The kernel module type exposes three different ways to interact with internal communication mechanisms (via Windows Messaging, mailslots, and named pipes) and attacker-controlled infrastructure (via Exchange Web Services, HTTP, and WebSockets). The component also “elects” a single kernel leader to communicate with bridge modules on behalf of other kernel modules.
|
| How does the kernel coordinate leader worker actions and use bridges |
“Elections take place on mailslots and the leader is elected by dividing the amount of work (duration of kernel module running) by interruptions (reboots, logoffs, process terminations),” Microsoft explained. “Once a leader is elected, it declares itself the leader and tells all other kernel modules to set silent. Only the elected leader is not silent, which allows the leader kernel module to log activity and request actions through the bridge module.”

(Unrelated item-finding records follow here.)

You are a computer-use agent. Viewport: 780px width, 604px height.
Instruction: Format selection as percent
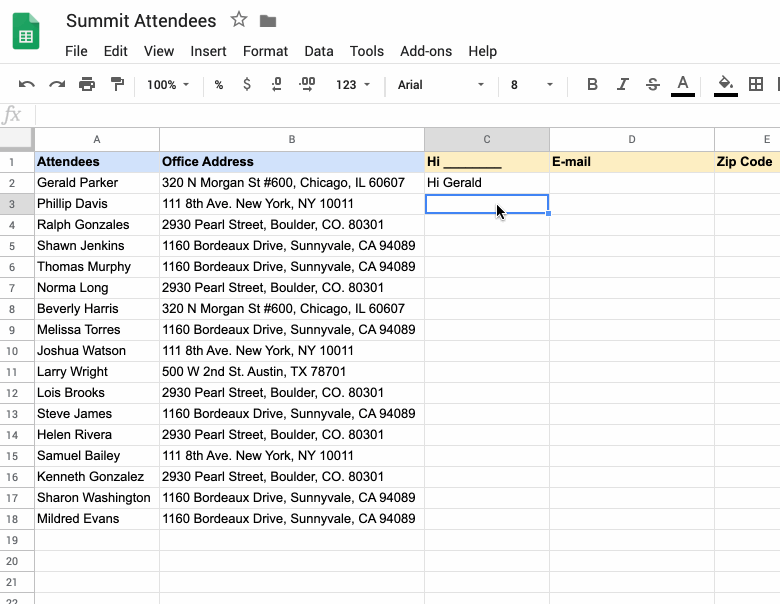pos(218,85)
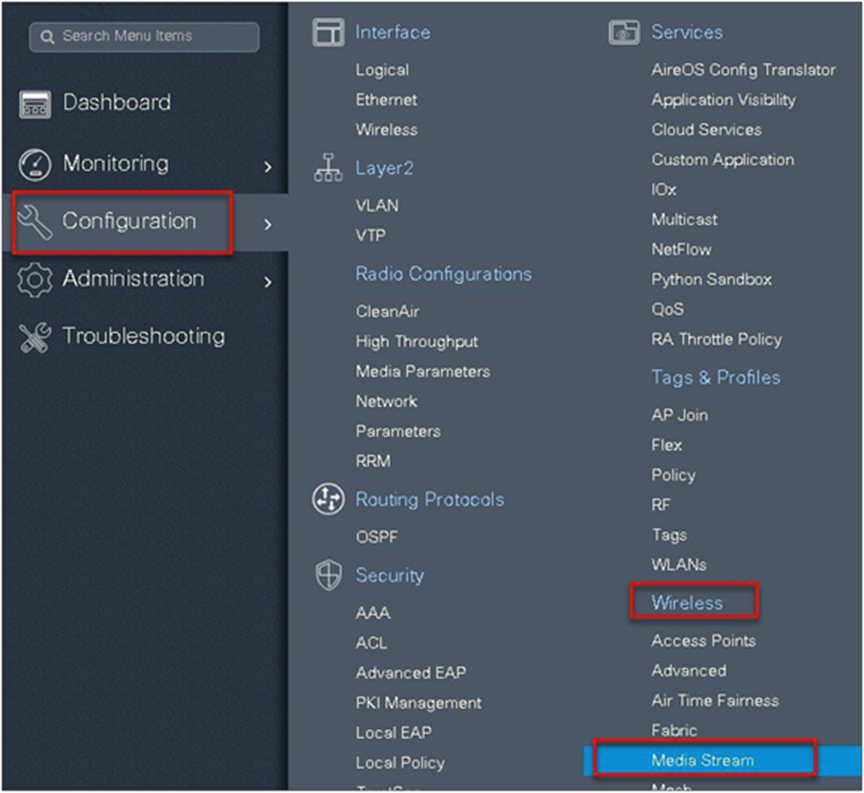Image resolution: width=864 pixels, height=793 pixels.
Task: Click the Layer2 network icon
Action: coord(328,169)
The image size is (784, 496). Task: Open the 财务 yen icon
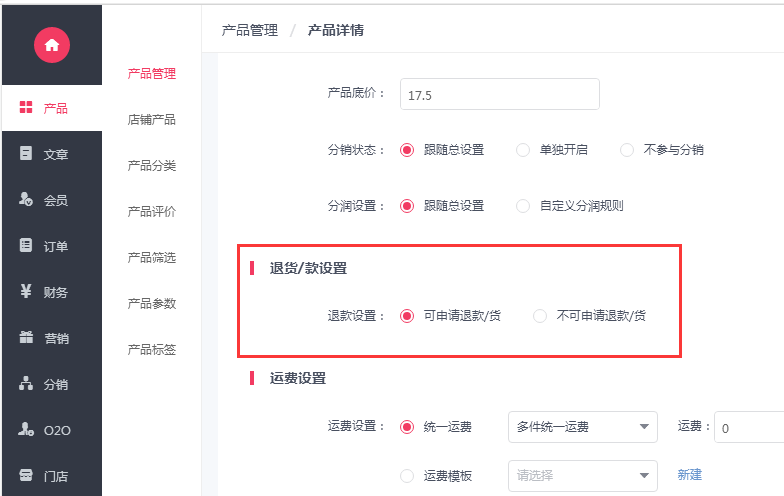pos(26,291)
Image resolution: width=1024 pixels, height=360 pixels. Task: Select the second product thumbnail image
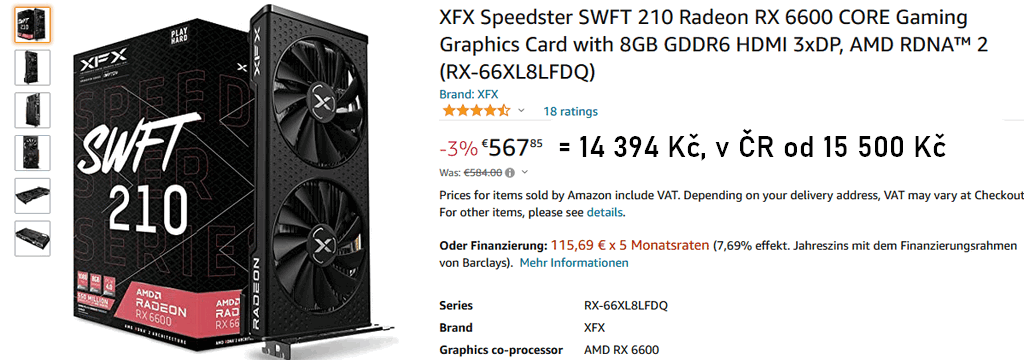pyautogui.click(x=32, y=67)
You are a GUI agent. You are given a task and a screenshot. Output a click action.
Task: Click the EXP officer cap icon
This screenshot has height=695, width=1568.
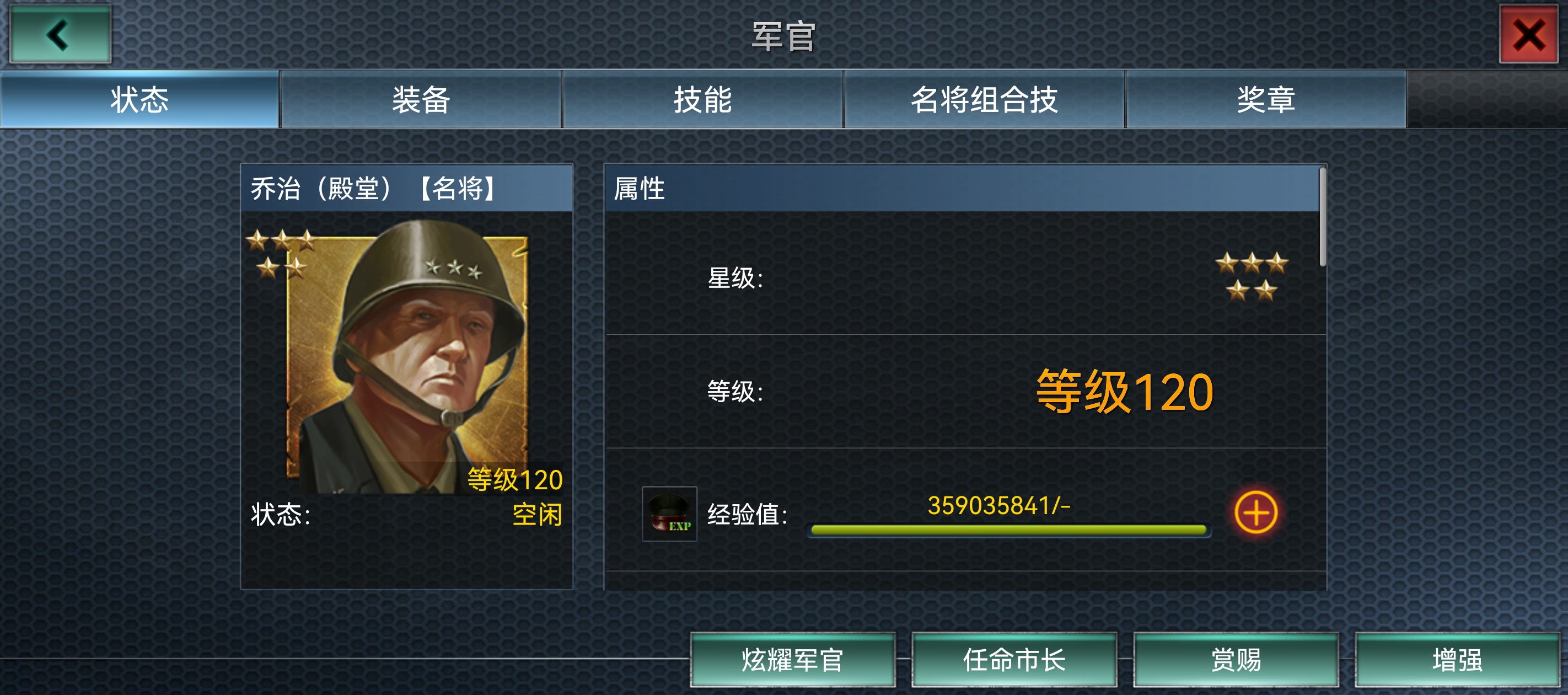pyautogui.click(x=669, y=514)
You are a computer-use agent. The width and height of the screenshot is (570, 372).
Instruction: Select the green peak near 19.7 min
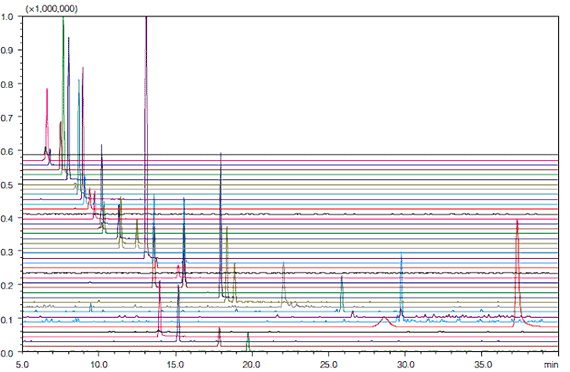coord(248,341)
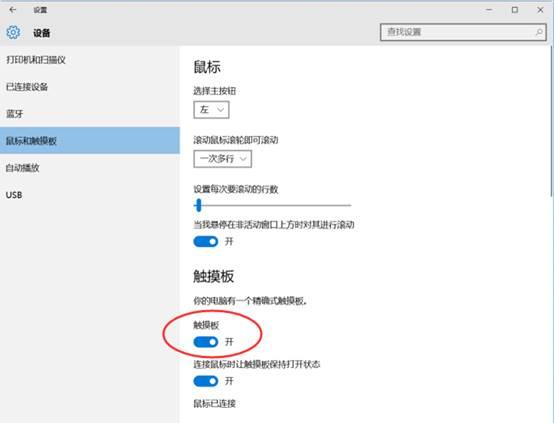
Task: Toggle scroll inactive windows switch
Action: 206,242
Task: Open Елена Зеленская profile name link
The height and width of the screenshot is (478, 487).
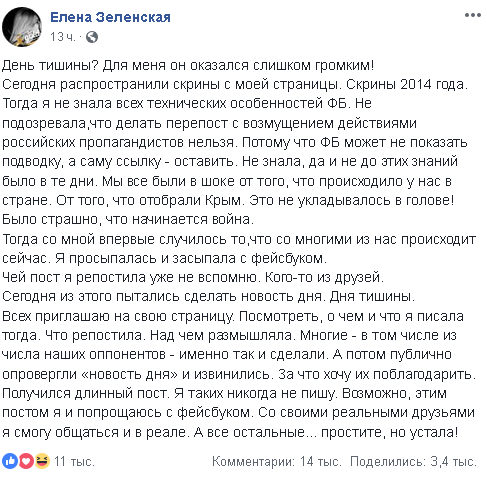Action: pos(110,17)
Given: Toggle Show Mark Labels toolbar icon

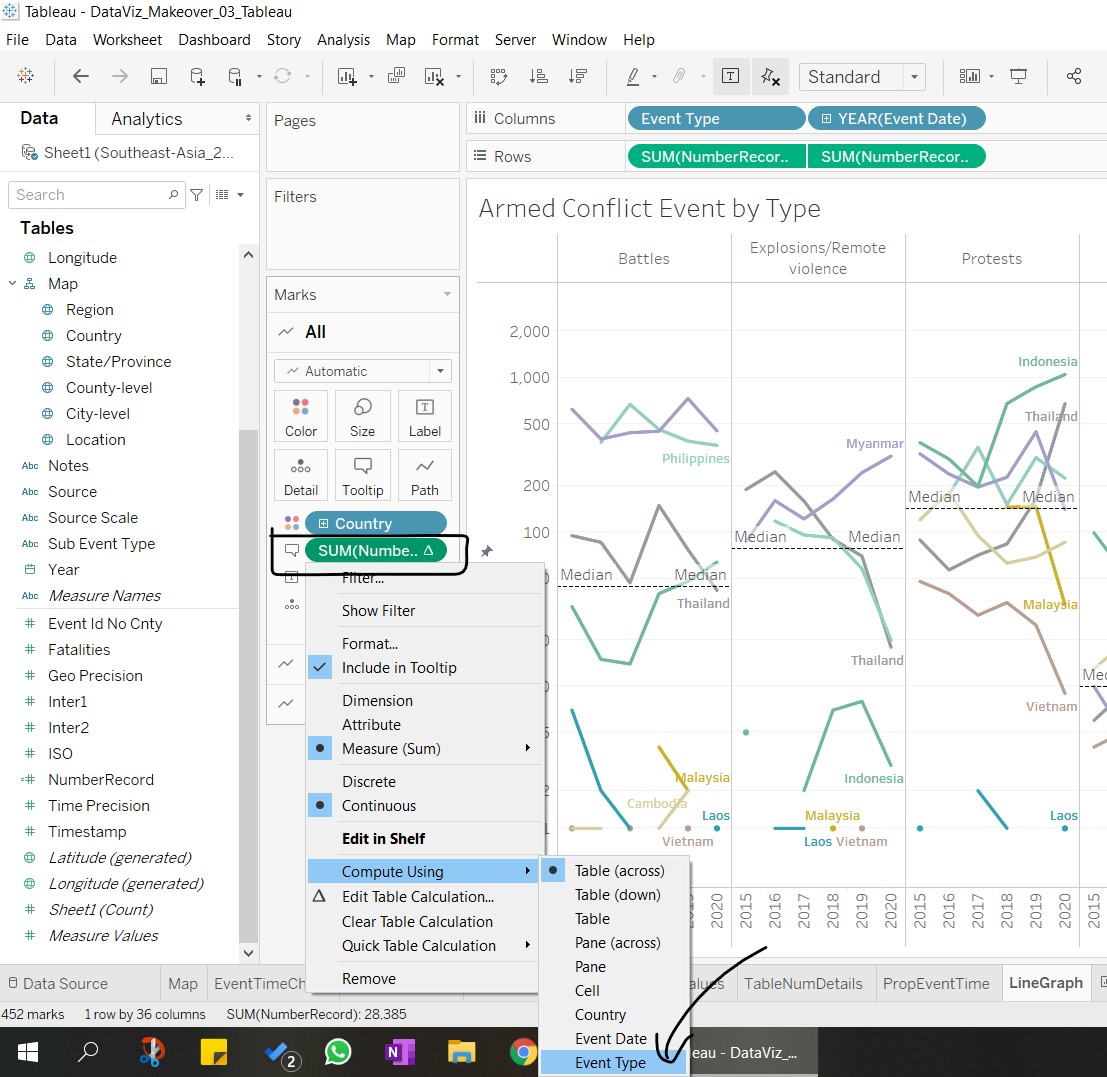Looking at the screenshot, I should (730, 77).
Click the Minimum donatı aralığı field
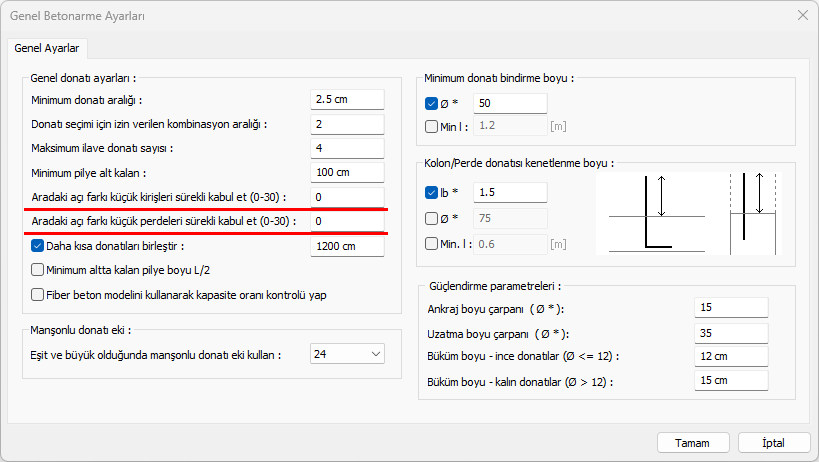The width and height of the screenshot is (819, 462). 347,100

Another function of the module is to start various threads to establish a named pipe channel between kernel modules for inter-kernel communication, specify an external communication method, as well as facilitate kernel-to-worker and kernel-to-bridge communication over Windows Messaging or Mailslot.
The ultimate goal of the kernel is to poll new tasks from the C2 server, parse incoming messages, assign tasks to workers, update the configuration, and send the results of the tasks back to the server. In addition, the module includes a task handler that makes it possible to process commands issued by the kernel leader.
The data collected by the worker module is then aggregated, encrypted, and written to the malware’s working directory, from where it is sent to the C2 server.
“Czure modules use a dedicated working directory as a centralized on-disk staging area to support their internal operations,” Microsoft said. “This directory is defined through configuration and is consistently referenced using fully qualified paths to avoid ambiguity in execution contexts.”
“Within the working directory, Czuar organizes data by function, separating tasking, archive output, logs, and configuration content into separate locations. This design allows the malware to separate task execution from data storage and exfiltration, maintain operational state across restarts, and coordinate asynchronous activity between modules while minimizing direct interaction with external infrastructure.”